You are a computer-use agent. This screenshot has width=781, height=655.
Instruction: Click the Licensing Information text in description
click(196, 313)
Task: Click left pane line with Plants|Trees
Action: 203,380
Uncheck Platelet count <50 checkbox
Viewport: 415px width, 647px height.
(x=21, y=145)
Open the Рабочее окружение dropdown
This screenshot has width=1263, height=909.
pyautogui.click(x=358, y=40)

- _DIRECTIONS_:
Copy the entries word for word, from the start through the line containing "Open the Рабочее окружение dropdown".

- _ANSWER TO THIS EXERCISE_:
You are a computer-use agent. This screenshot has width=781, height=655.
Instruction: Click the Licensing Information text in description
click(196, 313)
Task: Click left pane line with Plants|Trees
Action: 203,380
Uncheck Platelet count <50 checkbox
Viewport: 415px width, 647px height.
(x=21, y=145)
Open the Рабочее окружение dropdown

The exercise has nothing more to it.